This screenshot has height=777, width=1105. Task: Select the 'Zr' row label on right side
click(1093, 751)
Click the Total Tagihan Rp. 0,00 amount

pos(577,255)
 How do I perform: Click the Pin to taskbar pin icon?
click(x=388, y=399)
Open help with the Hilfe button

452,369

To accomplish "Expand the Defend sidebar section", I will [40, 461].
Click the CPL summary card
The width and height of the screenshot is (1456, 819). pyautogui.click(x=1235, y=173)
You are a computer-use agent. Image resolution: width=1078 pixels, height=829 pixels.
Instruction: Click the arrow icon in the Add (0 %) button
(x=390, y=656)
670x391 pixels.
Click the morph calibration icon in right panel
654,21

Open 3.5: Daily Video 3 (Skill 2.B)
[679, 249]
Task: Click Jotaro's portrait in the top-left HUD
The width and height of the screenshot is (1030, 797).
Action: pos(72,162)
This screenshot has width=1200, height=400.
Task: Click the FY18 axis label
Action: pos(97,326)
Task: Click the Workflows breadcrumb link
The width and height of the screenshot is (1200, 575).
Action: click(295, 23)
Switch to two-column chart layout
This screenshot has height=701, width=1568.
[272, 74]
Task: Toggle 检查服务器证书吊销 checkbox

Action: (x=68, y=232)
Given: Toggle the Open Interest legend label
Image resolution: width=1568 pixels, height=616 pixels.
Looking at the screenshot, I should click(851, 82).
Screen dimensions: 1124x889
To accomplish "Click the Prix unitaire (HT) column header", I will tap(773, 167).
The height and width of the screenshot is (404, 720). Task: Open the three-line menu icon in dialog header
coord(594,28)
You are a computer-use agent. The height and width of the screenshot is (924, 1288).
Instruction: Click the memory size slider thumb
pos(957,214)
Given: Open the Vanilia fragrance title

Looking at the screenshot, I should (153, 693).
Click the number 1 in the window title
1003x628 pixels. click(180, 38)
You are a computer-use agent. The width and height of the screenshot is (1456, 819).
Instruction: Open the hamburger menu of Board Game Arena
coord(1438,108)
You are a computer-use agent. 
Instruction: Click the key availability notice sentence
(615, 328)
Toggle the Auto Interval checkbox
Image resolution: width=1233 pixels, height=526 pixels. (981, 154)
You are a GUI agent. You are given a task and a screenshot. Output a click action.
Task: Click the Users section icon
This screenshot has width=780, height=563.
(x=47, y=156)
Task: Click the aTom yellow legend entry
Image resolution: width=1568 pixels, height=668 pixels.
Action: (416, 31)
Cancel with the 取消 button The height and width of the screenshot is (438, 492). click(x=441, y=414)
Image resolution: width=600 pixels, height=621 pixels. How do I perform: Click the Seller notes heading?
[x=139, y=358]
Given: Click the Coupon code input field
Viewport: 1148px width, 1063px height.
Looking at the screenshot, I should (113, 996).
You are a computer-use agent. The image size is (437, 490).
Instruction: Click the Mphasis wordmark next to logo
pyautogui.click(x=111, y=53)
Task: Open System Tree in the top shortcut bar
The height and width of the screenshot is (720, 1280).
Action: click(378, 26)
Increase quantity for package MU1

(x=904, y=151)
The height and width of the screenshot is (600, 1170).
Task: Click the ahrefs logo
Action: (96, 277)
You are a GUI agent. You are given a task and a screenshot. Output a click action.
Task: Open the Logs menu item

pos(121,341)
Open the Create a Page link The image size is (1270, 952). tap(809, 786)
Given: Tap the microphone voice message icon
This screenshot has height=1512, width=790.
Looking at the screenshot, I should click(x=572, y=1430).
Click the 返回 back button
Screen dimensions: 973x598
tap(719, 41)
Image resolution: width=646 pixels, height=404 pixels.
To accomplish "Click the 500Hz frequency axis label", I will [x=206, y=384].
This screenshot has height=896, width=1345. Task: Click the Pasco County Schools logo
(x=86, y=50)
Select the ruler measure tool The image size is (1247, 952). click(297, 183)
************
• **TASK REQUIREMENTS**: Your task is to reproduce, exactly and exclusively, the lines from the one holding "Open the Create" through the final line of the listing.

• **THE ANSWER**:
Open the Create a Page link The image size is (1270, 952). tap(809, 786)
Given: Tap the microphone voice message icon
This screenshot has height=1512, width=790.
Looking at the screenshot, I should click(x=572, y=1430).
Click the 返回 back button
Screen dimensions: 973x598
tap(719, 41)
Image resolution: width=646 pixels, height=404 pixels.
To accomplish "Click the 500Hz frequency axis label", I will [x=206, y=384].
This screenshot has height=896, width=1345. Task: Click the Pasco County Schools logo
(x=86, y=50)
Select the ruler measure tool The image size is (1247, 952). click(297, 183)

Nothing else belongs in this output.